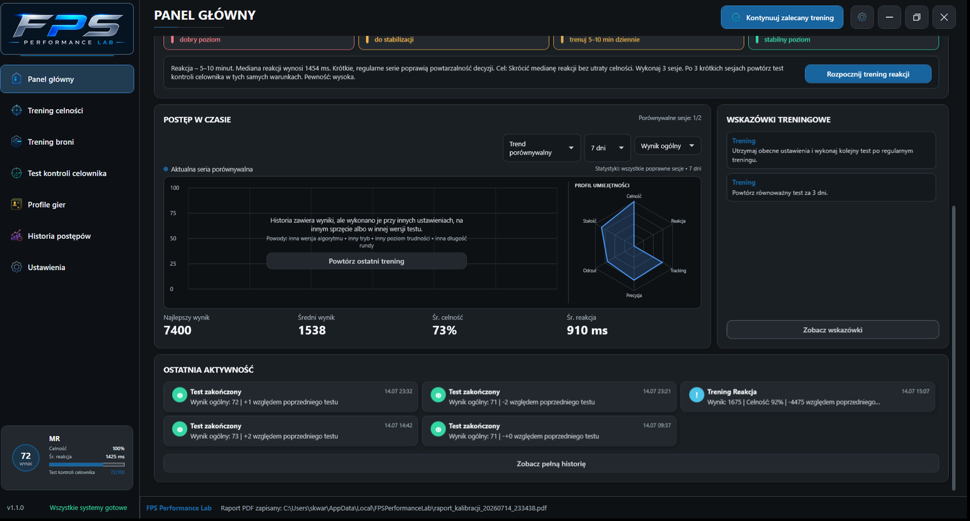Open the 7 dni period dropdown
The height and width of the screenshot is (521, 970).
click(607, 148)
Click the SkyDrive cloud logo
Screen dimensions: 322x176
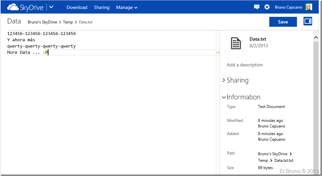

------------------------------------------------

What you write should match, word for word, the lines from the one containing "Click the SkyDrive cloud logo" to the end of the listing, with both ends kept and the pictures left out.

Click the SkyDrive cloud logo
Screen dimensions: 322x176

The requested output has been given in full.